Es dröhnt und kracht an der großen Baustelle "Sugar Valley". Das riesige Bauprojekt an der Boschetsrieder Straße 129 in Obersendling folgt auf die dreijährige Zwischennutzung "Sugar Mountain".

An der U-Bahn-Station Aidenbachstraße hatte Zwischennutzer Michi Kern das aufgegebene Betonwerk bespielen können: mit Skatepark und Boxkampfarena, Public Viewing während der Fußball-EM 2024 oder Konzerten in der Halle. „Die Zwischennutzung hatte eine brutale Resonanz, gerade die kostenfreien Angebote. Auch wir sind Skateboard gefahren, haben unten Basketball gespielt“, sagt Andreas Hofmann, der Salvis-Kontaktmann für zukünftige Mieter.

Das bekannte Graffiti "Big Love" wird abgebrochen


Eigentümer des 40.000-Quadratmeter-Geländes ist die Münchner Salvis Consulting. Sie lässt gerade eine große Baugrube für die Tiefgarage mit 1000 Plätzen ausheben. Bagger reißen jetzt die ausgediente Halle des früheren Betonwerks weg. Auch das bunte und bekannte Graffiti „Big Love“ muss weichen.

An allen Ecken und Enden passiert etwas. Schon 2028 soll der erste Hochpunkt bezugsfertig sein. Der ambitionierte Gesamt-Plan: Elf Gebäude werden im „Sugar Valley“ errichtet, in einem Quartier, das an der Oberfläche komplett autofrei ist. Drei der Gebäude sind Büro-Türme: 80-Meter-Hochpunkte, von der Höhe in etwa vergleichbar mit den Wohnhochhäusern auf der anderen Seite der Boschetsrieder Straße.

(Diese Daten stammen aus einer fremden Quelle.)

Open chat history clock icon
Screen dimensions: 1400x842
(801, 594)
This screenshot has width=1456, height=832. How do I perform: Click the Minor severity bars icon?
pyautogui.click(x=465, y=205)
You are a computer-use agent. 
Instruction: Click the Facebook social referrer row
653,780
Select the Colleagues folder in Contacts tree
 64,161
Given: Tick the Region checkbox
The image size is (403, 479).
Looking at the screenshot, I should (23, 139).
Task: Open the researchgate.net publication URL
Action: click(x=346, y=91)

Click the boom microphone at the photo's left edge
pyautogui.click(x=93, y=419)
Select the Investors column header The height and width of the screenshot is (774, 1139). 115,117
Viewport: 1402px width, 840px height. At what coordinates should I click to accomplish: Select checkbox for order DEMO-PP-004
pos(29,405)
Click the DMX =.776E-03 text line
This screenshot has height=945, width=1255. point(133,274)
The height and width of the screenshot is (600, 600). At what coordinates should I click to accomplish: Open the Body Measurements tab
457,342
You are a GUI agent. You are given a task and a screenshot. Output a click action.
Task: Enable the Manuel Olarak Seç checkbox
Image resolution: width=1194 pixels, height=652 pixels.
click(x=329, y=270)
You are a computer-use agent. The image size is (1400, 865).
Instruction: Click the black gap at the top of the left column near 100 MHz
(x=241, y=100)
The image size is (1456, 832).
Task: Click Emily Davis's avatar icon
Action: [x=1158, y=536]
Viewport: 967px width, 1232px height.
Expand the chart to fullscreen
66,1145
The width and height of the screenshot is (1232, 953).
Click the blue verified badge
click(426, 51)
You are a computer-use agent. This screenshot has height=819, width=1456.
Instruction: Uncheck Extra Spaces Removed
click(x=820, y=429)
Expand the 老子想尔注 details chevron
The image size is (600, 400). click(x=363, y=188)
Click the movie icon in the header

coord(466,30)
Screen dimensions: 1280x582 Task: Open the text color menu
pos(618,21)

200 bis 300 Wohnungen sollen an der U-Bahn-Station Aidenbachstraße entstehen


Die Vision der Macher: 4500 neue Arbeitsplätze entstehen direkt an der U-Bahn-Station Aidenbachstraße. Dazu 200 bis 300 Wohnungen. 20 Prozent davon sollen behindertengerecht gebaut werden.
Doch: Wieso ist die Zahl der geplanten Wohnungen eigentlich so niedrig? Bei der Wohnungsnot in München, mit zwei Schulen in der Nähe und direkt an der U-Bahn-Station und bald auch zwei Tramhaltestellen – sobald die Trambahnwesttangente fertig ist. Der Grund: Da hier eine laute Betonfabrik stand, es noch eine Produktion von Schmierstoffen in der Nachbarschaft gibt, geht die Stadt von „Lärmemissionen“ in der Umgebung aus. Das Areal ist im Bebauungsplan der Stadt noch als Gewerbegebiet ausgewiesen, wird der AZ-Reporterin erklärt – beim Blick auf die gigantische Baustelle von oben. Der Blick auf die Alpenkette nach Süden ist hier übrigens fantastisch unverbaut.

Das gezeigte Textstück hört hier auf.